[Collected data entries]

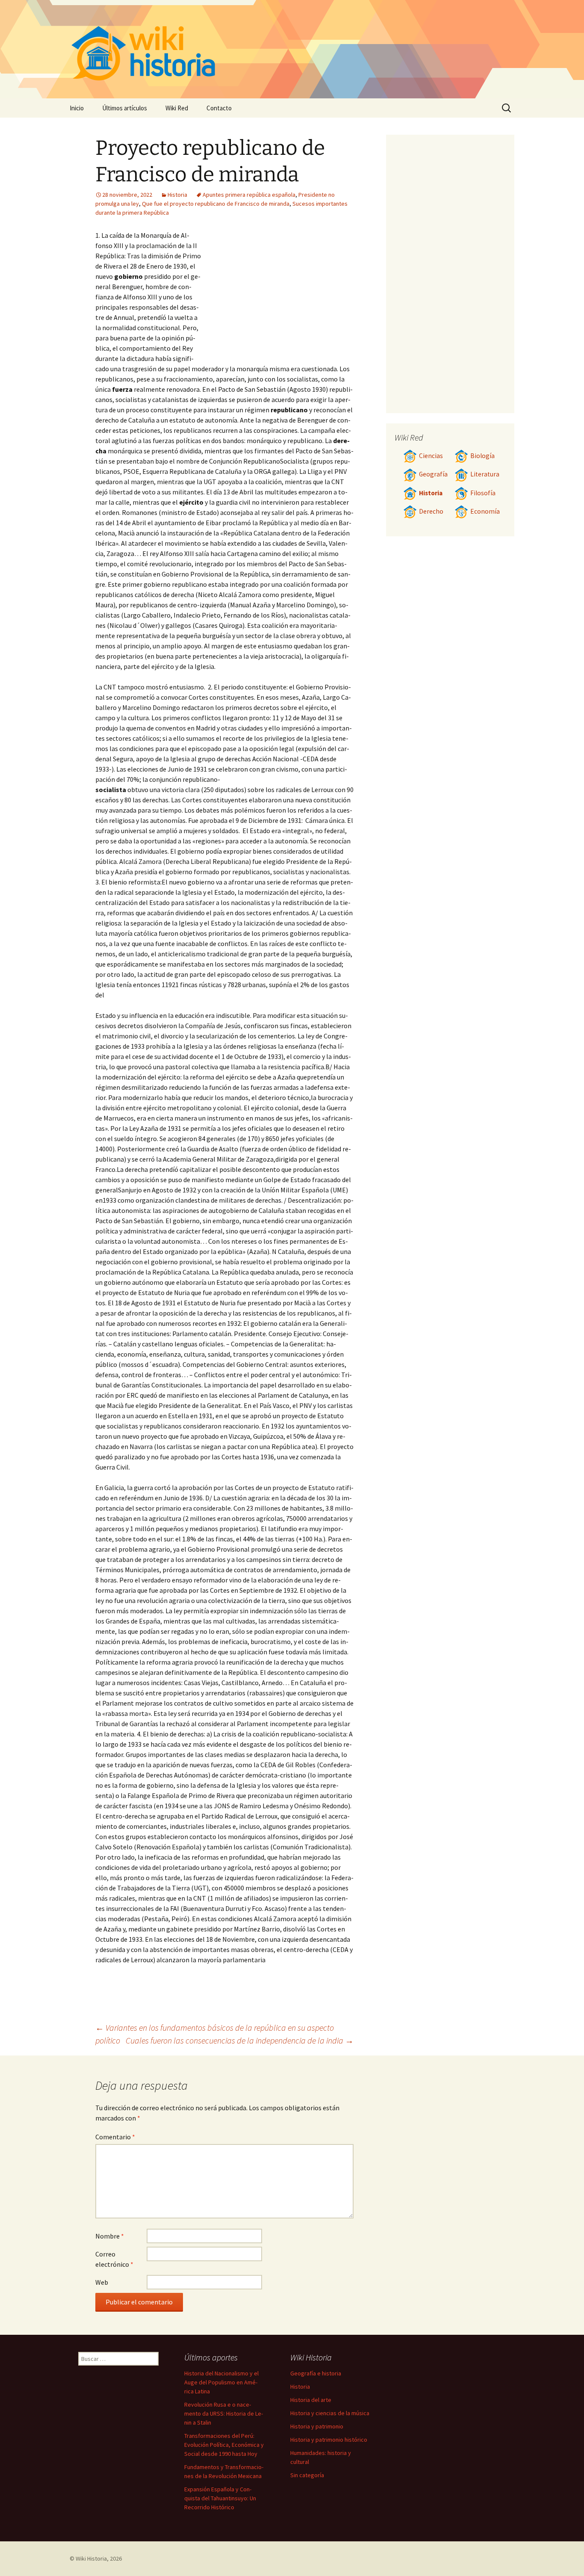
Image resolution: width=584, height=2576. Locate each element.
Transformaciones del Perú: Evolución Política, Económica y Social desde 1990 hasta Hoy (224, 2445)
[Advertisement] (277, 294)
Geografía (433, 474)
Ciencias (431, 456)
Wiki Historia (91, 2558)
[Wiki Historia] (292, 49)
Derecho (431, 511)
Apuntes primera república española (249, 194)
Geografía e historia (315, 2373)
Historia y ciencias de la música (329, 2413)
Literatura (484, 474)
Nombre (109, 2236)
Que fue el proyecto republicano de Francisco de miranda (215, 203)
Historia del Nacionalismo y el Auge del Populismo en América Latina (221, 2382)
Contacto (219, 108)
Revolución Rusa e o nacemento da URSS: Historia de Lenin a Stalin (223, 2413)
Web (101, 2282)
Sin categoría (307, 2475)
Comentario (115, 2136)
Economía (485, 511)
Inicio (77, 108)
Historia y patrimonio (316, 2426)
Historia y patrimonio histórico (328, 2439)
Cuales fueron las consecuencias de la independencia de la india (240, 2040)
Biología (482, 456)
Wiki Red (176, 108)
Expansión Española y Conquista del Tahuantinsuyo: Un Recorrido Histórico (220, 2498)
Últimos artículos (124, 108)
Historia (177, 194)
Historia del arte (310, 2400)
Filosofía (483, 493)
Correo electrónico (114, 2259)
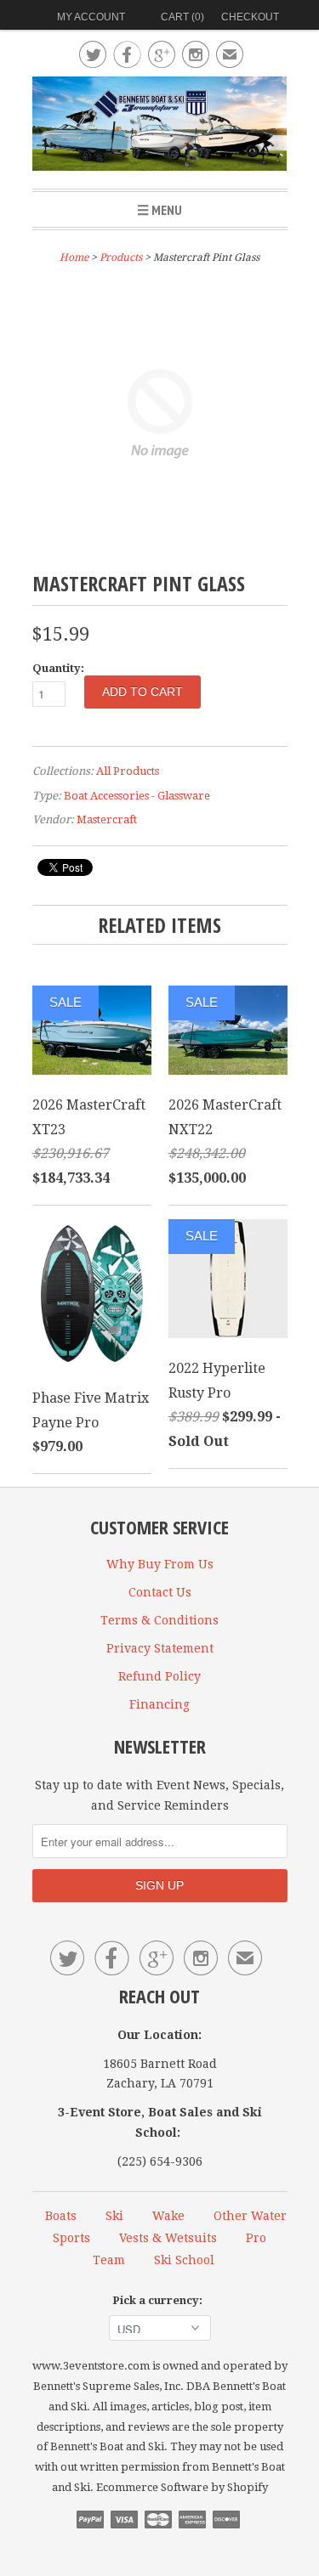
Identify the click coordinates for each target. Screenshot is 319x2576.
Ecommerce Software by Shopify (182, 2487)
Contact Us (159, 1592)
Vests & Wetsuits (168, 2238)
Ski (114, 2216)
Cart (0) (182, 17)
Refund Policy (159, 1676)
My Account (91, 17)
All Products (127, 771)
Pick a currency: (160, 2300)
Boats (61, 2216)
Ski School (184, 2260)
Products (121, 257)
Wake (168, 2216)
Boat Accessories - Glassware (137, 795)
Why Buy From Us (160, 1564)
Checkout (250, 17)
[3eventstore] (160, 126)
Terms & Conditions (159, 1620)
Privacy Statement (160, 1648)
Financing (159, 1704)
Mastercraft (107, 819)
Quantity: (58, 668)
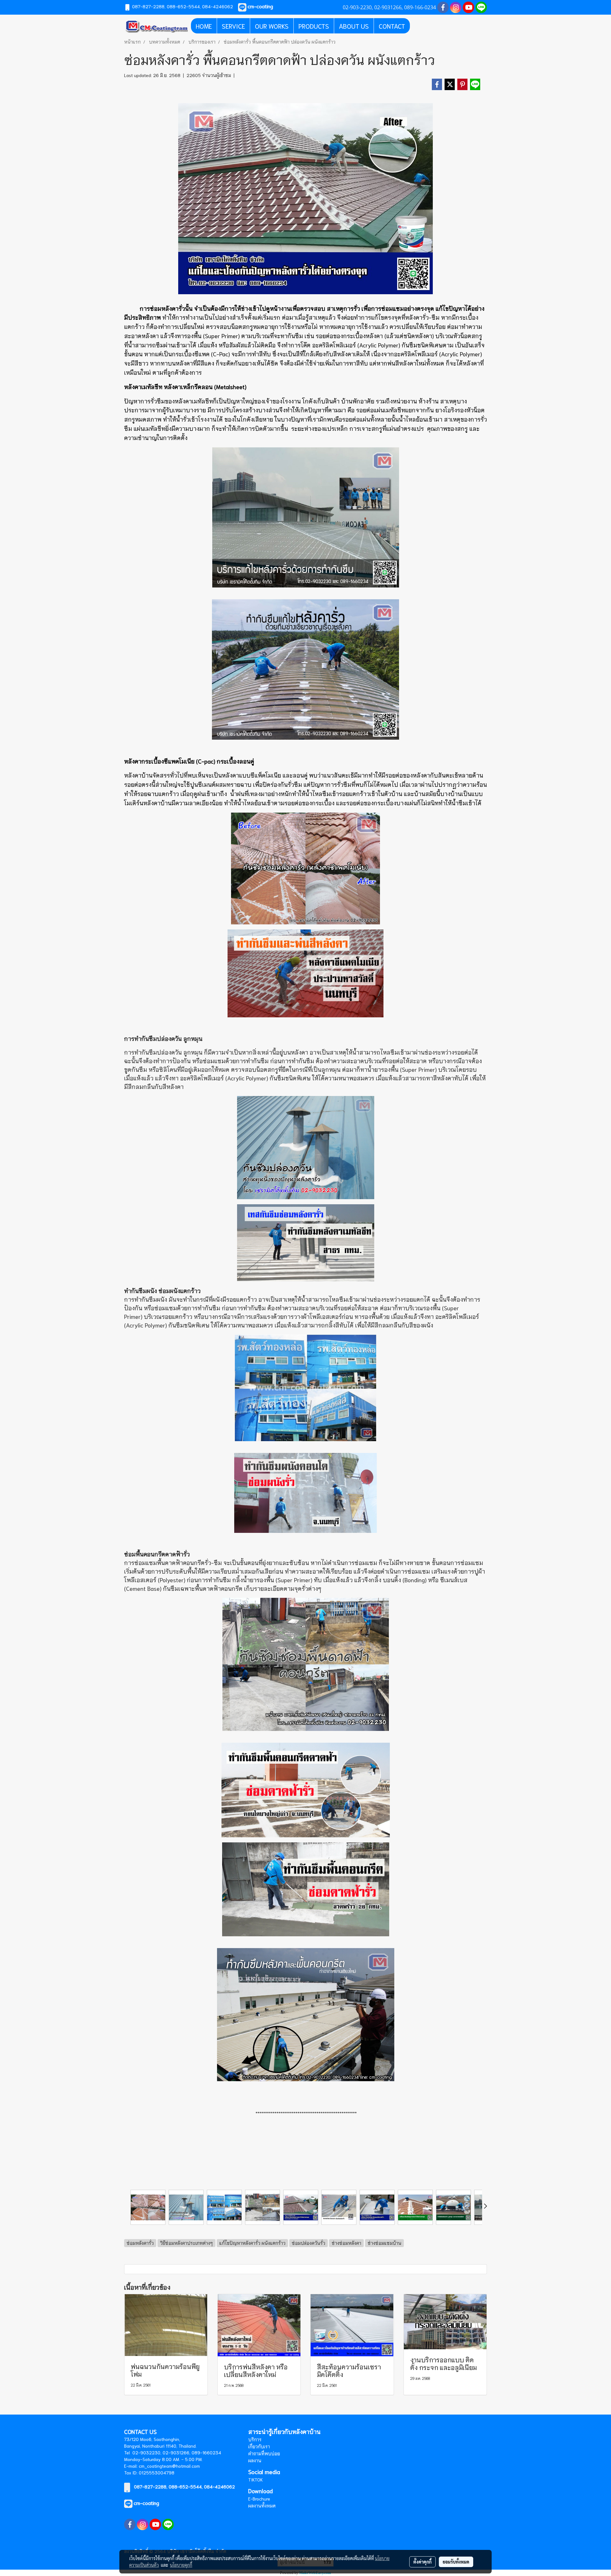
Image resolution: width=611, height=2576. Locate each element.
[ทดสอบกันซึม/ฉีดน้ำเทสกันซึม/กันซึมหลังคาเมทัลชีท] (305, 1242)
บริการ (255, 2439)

Assigned task>
Using the data above, output the line that has "Cuales fueron las", the line that has "Boats (61, 2216)", and whatever lines fall between, each exactly as it stands and without pictures.

Answer section>
Cuales fueron las consecuencias de la independencia de la india (240, 2040)
Biología (482, 456)
Wiki Red (176, 108)
Expansión Española y Conquista del Tahuantinsuyo: Un Recorrido Histórico (220, 2498)
Últimos artículos (124, 108)
Historia (177, 194)
Historia del arte (310, 2400)
Filosofía (483, 493)
Correo electrónico (114, 2259)
Identify the click coordinates for each target. Screenshot is 319x2576.
Ecommerce Software by Shopify (182, 2487)
Contact Us (159, 1592)
Vests & Wetsuits (168, 2238)
Ski (114, 2216)
Cart (0) (182, 17)
Refund Policy (159, 1676)
My Account (91, 17)
All Products (127, 771)
Pick a currency: (160, 2300)
Boats (61, 2216)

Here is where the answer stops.